Liu’s reports on human rights violations  appeared frequently on CHRD Chinese website (crd-net.org) and on news websites, such as Boxun (www.boxun.com) and Canyu (www.canyu.org). CHRD recently featured an article he wrote on the establishment of black jails in Zigong City (available here, in Chinese). In 2006, Liu was one of seven Chinese housing rights activists to jointly receive the Housing Rights Defender Award, presented by the Geneva-based Centre on Housing Rights and Evictions (COHRE).

3. Alleged violation/s committed against the victim:

On November 11, 2009, Liu was taken from his home by local police, and shortly thereafter criminally detained on suspicion of “fraud.” Eight officers also searched Liu’s apartment and copied the contents of his personal computer. Liu was formally arrested, along with his wife, Hu Yulan (胡玉兰), on December 7, 2009. Since then, Liu has remained in detention. His case has twice been sent back to the Public Security Bureau by the Ziliujing District Procuratorate for further investigation, first on January 19, 2010, and then on March 16, 2010.

We believe that Liu is being held in detention in violation of relevant regulations in the Criminal Procedure Law of the PRC. According to Section Nine, Article 138:

A People’s Procuratorate shall make a decision within one month on a case that a public security organ has transferred to it with a recommendation to initiate a prosecution; an extension of a half month may be allowed for major or complex cases.

Article 140 states that supplementary investigation may be conducted twice at most.

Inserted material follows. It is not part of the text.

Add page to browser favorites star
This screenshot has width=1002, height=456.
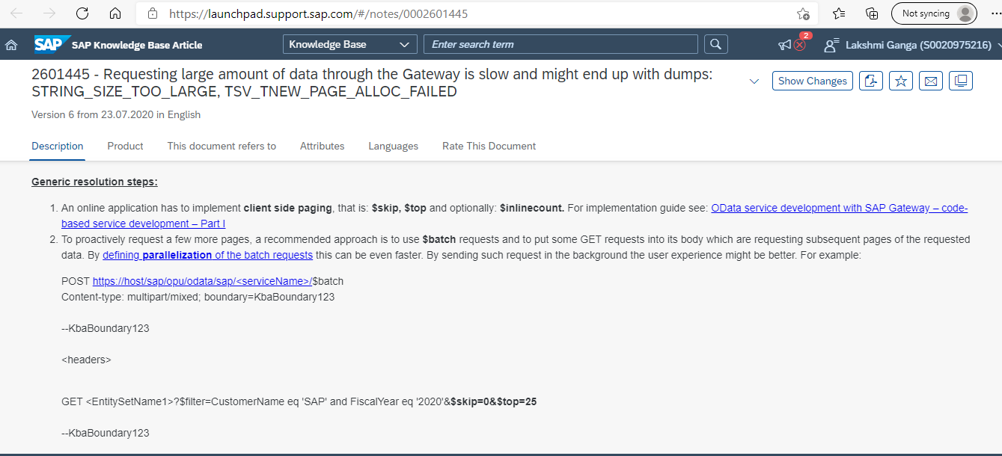pyautogui.click(x=803, y=13)
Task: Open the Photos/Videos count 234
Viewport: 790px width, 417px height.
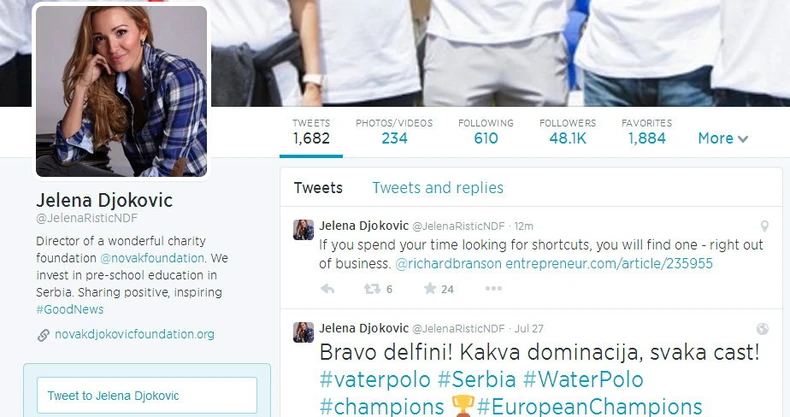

As Liu’s case was returned to the procuratorate on April 15, following the second round of supplementary investigation, May 30 should have been the final date by which the procuratorate should have reached their decision.

Prior to May 30, the procuratorate reportedly leaked that it was planning to release Liu; however, when Liu’s sister and a fellow activist from Sichuan went to the Zigong Detention Center on May 30, they were told that Liu could not be released because he would “cause great harm to society” and that the procuratorate needed to perform “further research.”  Liu began his hunger strike the next day.

4. Perpetrators/Witnesses:

Liu is currently being held in the Zigong City Detention Center. The Ziliujing District Procuratorate in Zigong City is currently responsible for his case.

5. Action by authorities:

The authorities are responsible for seizing, arresting, and detaining Liu Zhengyou.

6. Link between the violation and human rights work

CHRD believes that officials are retaliating against Liu for his continued assistance to petitioners and victims of forced evictions as well as his outspoken reporting on human rights abuses. By helping petitioners bring complaints and by exposing government malfeasance, Liu has angered local officials who now seek to both silence him and punish him for his work.

Liu has not been brought before a judge and he has been detained beyond  legally prescribed period of time according to the law.  In any case, we believe that there is no basis for holding him in detention, and that the charge of “fraud” has been trumped up by Public Security Bureau officials.